To a large extent, Ivorians are beneficiaries of the anarchy around them. From Ghana to Mali, Nigeria, Liberia and Sierra Leone, etc., ill-prepared soldiers have taken their people down the drain of chaos and poverty. In 1985, Liberia was at the same crossroads as today's Ivory Coast. By all accounts, Samuel Doe lost the elections against Jackson F. Doe, (no relations). Taylor's rebel later executed Jackson F. Doe allegedly upon Taylor's orders. But with the backing of Reagan's US, Gen. Doe survived the people's disenchantment. Moreover, Liberians, in their usual detached, "God will help" mentality, saw no reason to take their own destiny into their hands by storming the streets to retrieve their stolen victory. This one great act of cowardice and lack of political leadership cleared the path for the cycle of horrors in which the country has sunk. There were burnt ballots everywhere. Concubines were selected to count the votes, not members of the electoral commission. Everyone knew Gen. Doe had lost the elections. But no one dared organize the people to demand their victory, particularly after Washington announced satisfaction over the results since, it said, Doe claimed only a magnanimous 51% of the votes. The result is a devastating war (with the backing of this very Ivory Coast now demanding and dying for democracy) that is consuming the sub-region. Furthermore, in 1997, despite glaring irregularities in the results that declared a Doe protégé, turned foe, warlord Taylor winner following his threats to resume war if he lost (irregularities included confessions of Nigerian ECOMOG soldiers casting ballots for Taylor), there was no one courageous to defy Nigerian tanks in saving the country from its current abyss. Nigeria's Gen. Victor Malu, upon Gen. Abacha's direct orders, had threatened to "crush" anyone who challenged their verdict. And again, with the blessings of another American Jimmy Carter, no Liberian was brave enough to say no to fraud and challenge Nigerian tanks.

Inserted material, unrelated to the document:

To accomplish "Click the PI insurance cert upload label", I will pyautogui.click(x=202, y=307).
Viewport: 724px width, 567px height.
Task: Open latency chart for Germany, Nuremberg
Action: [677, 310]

But Guei proved himself a political chameleon. When he wanted to win over the Baoles, the late President Houphouet Boigny's powerful tribesmen, he wooed them, visiting the late patriarch's burial place to pay homage. After failing to steal Houphouet's and Bedie's Parti Democratic de Cote d'Ivoire (PDCI) to carry him as its candidate, he manipulated to ban the party. Although his immediate comrades in coup were key men from the north, he charged them with plotting to assassinate him, banning their candidate Alasane Quattara and his Rally of Republicans. In the end, he felt deceivingly comfortable of defeating Laurent Gbagbo, a man whose name is synonymous to opposition politics in the Ivory Coast. Gbagbo is credited for forcing multiparty politics on the late, reluctant Houphouet, becoming a challenger when no one else dared challenge the "Father of the nation."

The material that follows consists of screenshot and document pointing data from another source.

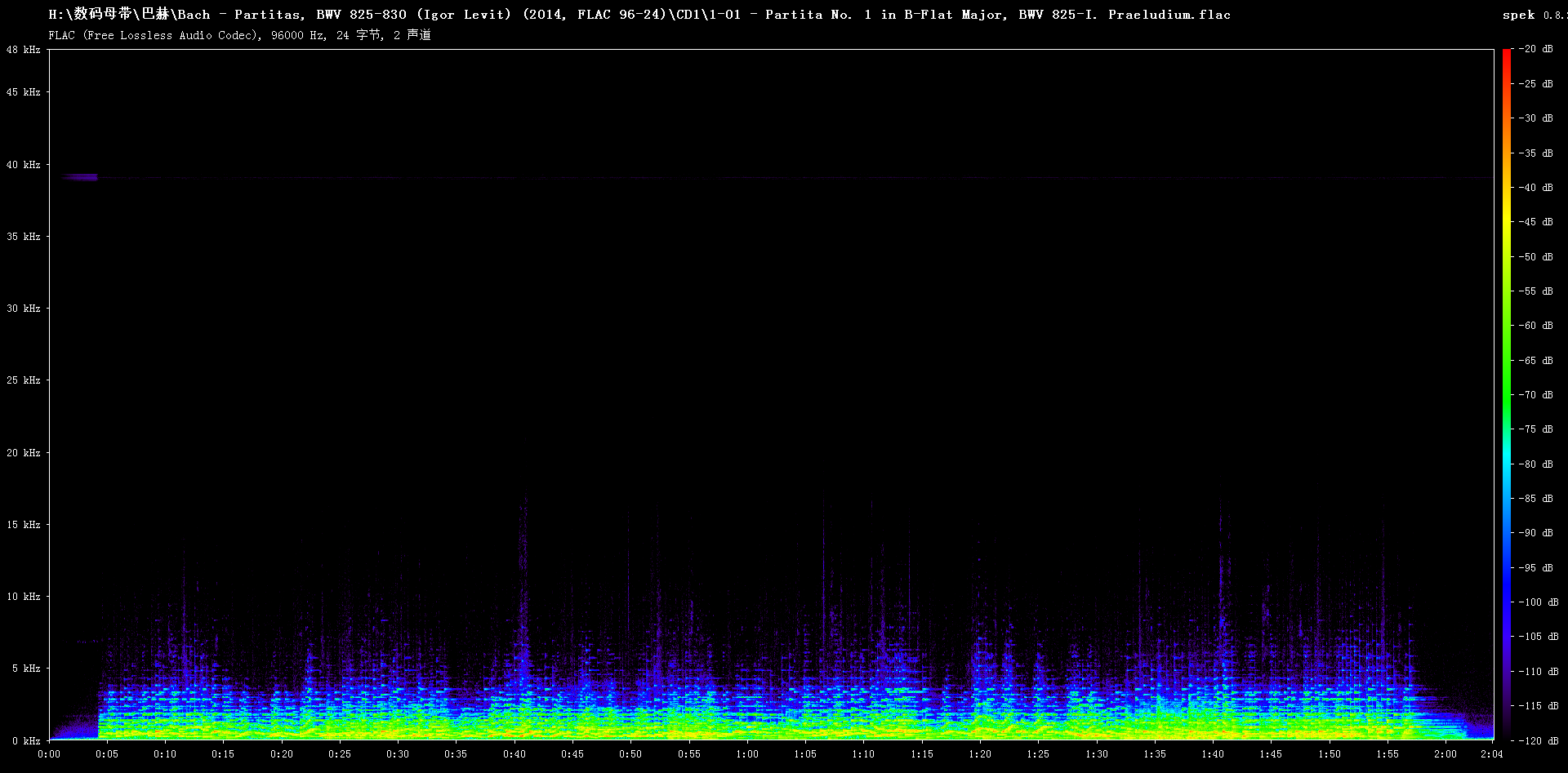Select the 2:04 end time label
Image resolution: width=1568 pixels, height=773 pixels.
pyautogui.click(x=1491, y=754)
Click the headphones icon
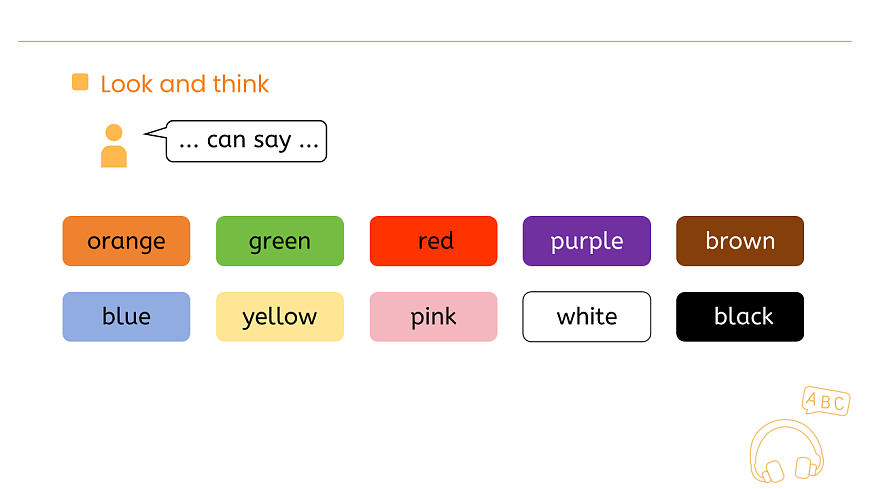This screenshot has width=870, height=489. [x=785, y=452]
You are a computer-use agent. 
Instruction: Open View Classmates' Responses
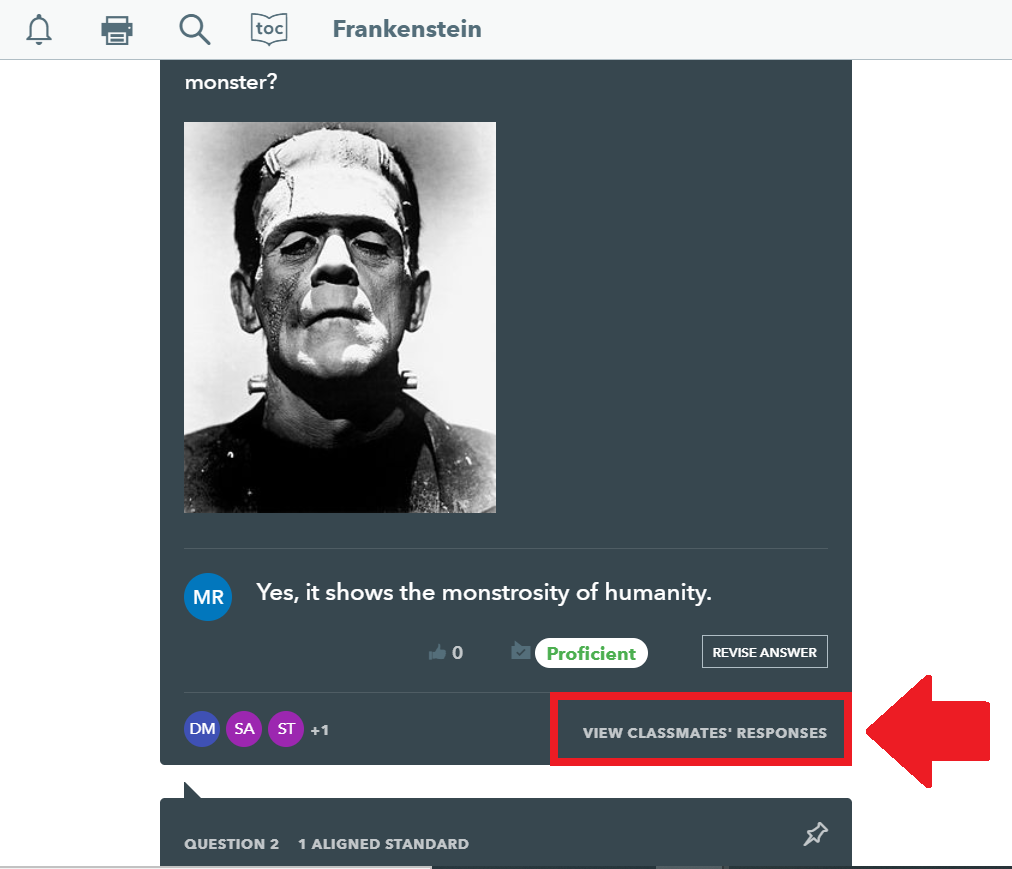(x=705, y=733)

Now, the challenge confronting Gbagbo is extinguishing the spreading flames of xenophobia that have contributed to instability, and reversing the plummeting economy to satisfy the men and women who stormed the streets to ensure his victory. His is not an enviable job. But Guei, prior to the polls, said the "winner will win." The winner has won and the job of reconciliation so vital in convincing northerners they are not a target of exclusion. The polls were not the most transparent. More than 50% of voters, perhaps Alasane Quattara's backers, stayed away. And during the formative of the Guei coup, Gagbo seemed to have sided with the xenophobia against the barred Opposition leader Quattara. In power, he must show that he stands above the platform "iviorite" (a school of thought that defines who is, and is not an Ivorian) of Bedie and Guei. This is his challenge.